Alors que nos maires, nos élus locaux, sont des bâtisseurs, alors qu’ils connaissent leurs territoires et les acteurs locaux, alors qu’ils sont les mieux placés pour relancer la dynamique de construction perdue depuis 2017, vous leur envoyez des signaux négatifs. Il est grand temps de leur redonner confiance, plutôt que de les ignorer.

Nous avons la désagréable impression que ce CNR n’est qu’un tour de table destiné à réaliser des économies ; c’est bien dommage. (Applaudissements sur les travées du groupe SER.)

M. le président. La parole est à M. le ministre délégué.

M. Olivier Klein, ministre délégué. Monsieur le président, mesdames, messieurs les sénateurs, ne chargeons pas ce texte de plus qu’il ne contient, à savoir la volonté de protéger les petits commerçants et les locataires, tout en proposant une réponse équilibrée à l’égard des propriétaires.

J’entends, et d’une certaine manière je m’en réjouis, l’intérêt que l’ensemble des parlementaires porte à la question du logement, ainsi qu’à la réussite du Conseil national de la refondation, qui a su mobiliser l’ensemble des acteurs du secteur. Je le redis après la Première ministre, ce CNR n’est pas un point final. Il y aura une réunion plénière, à l’occasion de laquelle l’ensemble des contributions seront transmises par François Bayrou au Président de la République.

En parallèle, deux actions majeures sont en cours : premièrement, la signature de la nouvelle convention quinquennale avec Action Logement influencera grandement de nombreuses actions en matière de logement : renouvellement urbain Action cœur de ville, visa pour le logement et l’emploi (Visale), etc. Ne faisons pas porter à ce texte des politiques dont la charge ne lui revient pas.

Par ailleurs, la Première ministre nous invite à établir un pacte de confiance, et nous avons déjà commencé à y travailler avec l’Union sociale pour l’habitat. Ce dispositif répondra, j’en suis certain, à nombre d’autres questions que vous posez : comment redonner des fonds propres à nos bailleurs ? Comment leur permettre de produire et de rénover simultanément ?

Une première piste a été esquissée dans les conclusions de ce CNR, notamment la seconde vie, qui est au cœur du programme que nous porterons avec les bailleurs sociaux.

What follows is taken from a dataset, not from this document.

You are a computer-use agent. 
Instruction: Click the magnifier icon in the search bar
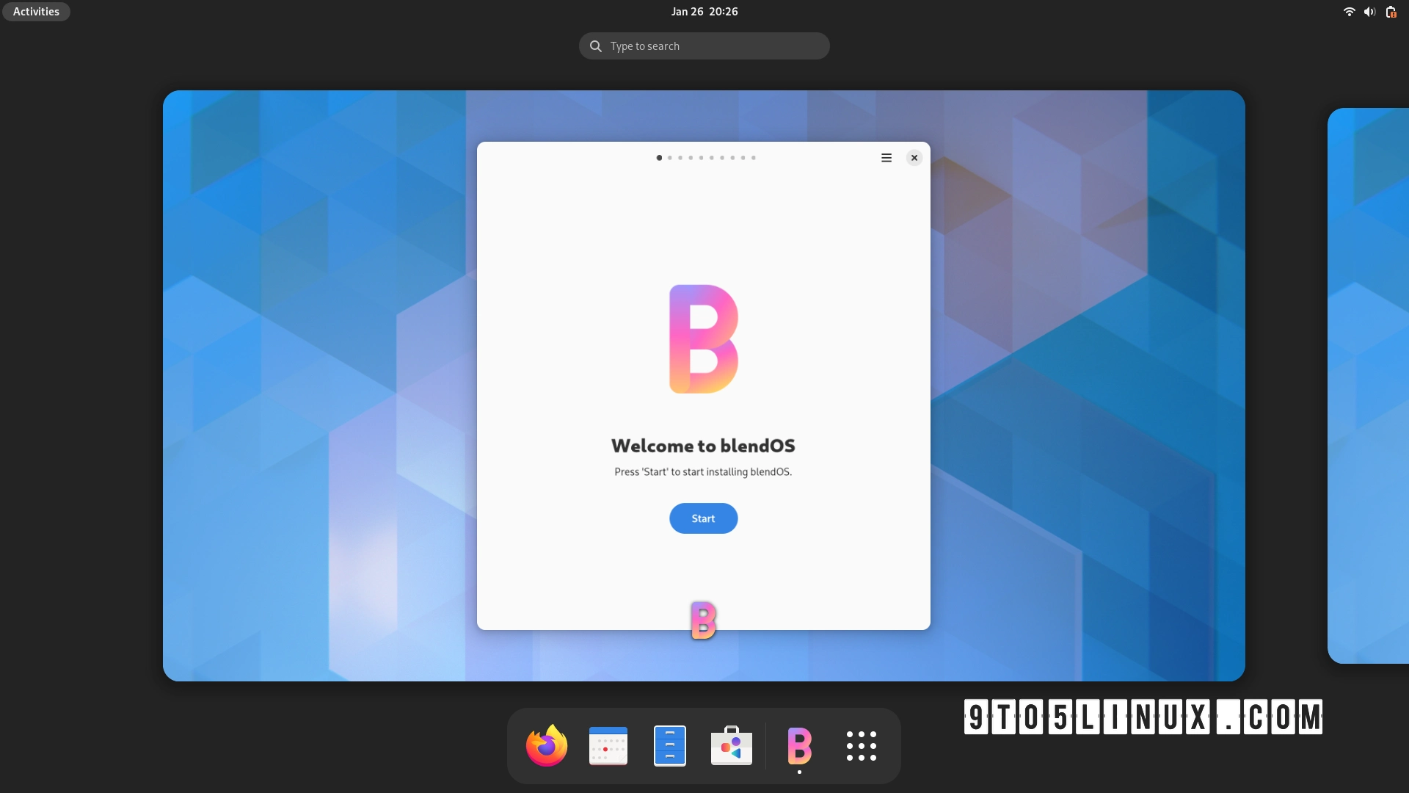point(594,46)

Mme Marie-Noëlle Lienemann. Cela ne change rien, des dispositifs de ce genre existent déjà !

M. Olivier Klein, ministre délégué. Enfin, l’accession à la propriété a également été un des sujets. Elle est bien sûr maintenue, possible grâce au PTZ, le prêt à taux zéro, et les promoteurs sont protégés grâce aux 47 000 acquisitions d’Action Logement ou de la Caisse des dépôts et consignations habitat.